The importance of a multidisciplinary approach in the surgical treatment of patients with severe combined oncological and cardiovascular pathologies is shown. In modern surgery, there is a place for both simultaneous and staged surgical treatment of this category of patients, which should be determined in each specific clinical case and requires an individual multidisciplinary approach with the inclusion in the discussion of such specialists as an oncosurgeon, a chemotherapist, a radiation therapist, a cardiologist/therapist, cardiovascular surgeon, anesthesiologist and resuscitator.
 Two clinical cases of a two-stage and one-stage surgical approach in the treatment of patients with competing gastric cancer and coronary heart disease are presented.
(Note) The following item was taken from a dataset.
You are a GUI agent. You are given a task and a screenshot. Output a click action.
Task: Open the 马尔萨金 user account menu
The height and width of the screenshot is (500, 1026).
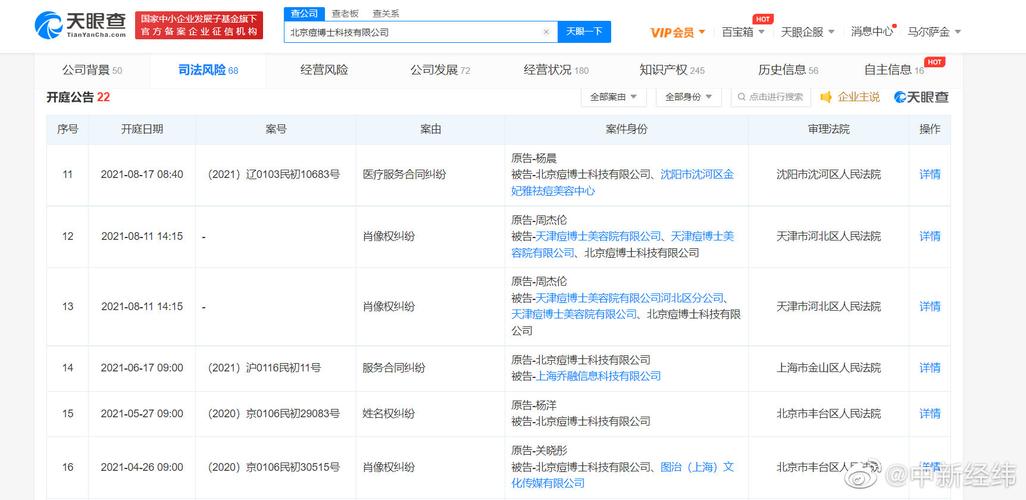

One 47-year-old patient underwent two-stage surgical treatment: stage 1 aortocoronary bypass grafting from mini-thoracotomy (MICS CABG); stage 2 robot-assisted distal subtotal resection of the stomach (Balfour modification) with D2 lymphadenectomy, formation of intracorporeal gastroenteroanastomosis and interintestinal anastomosis according to Brown. Another 74-year-old patient underwent a one-stage surgical intervention: autovenous coronary artery bypass grafting of the anterior interventricular artery, posterior descending coronary artery on a beating heart, without cardiopulmonary bypass + extended-combined gastrectomy with resection of the distal esophagus, resection of the diaphragm, and D2+ lymphadenectomy. The postoperative period proceeded without complications.